— start SUPPLIED MATERIAL —
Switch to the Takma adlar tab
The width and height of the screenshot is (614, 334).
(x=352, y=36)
— end SUPPLIED MATERIAL —
— start SUPPLIED MATERIAL —
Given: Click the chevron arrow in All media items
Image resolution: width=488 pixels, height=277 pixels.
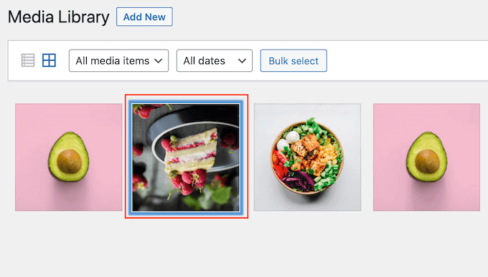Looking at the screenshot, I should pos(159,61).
— end SUPPLIED MATERIAL —
GOAL OF THE EXERCISE: Turn the data from the line with "Switch to the Takma adlar tab" up to and including the line with "(x=352, y=36)" into a Markdown table. Use the columns Row and Line, number each line, and leave out any blank lines.

SOLUTION TO THIS TASK:
| Row | Line |
|---|---|
| 1 | Switch to the Takma adlar tab |
| 2 | The width and height of the screenshot is (614, 334). |
| 3 | (x=352, y=36) |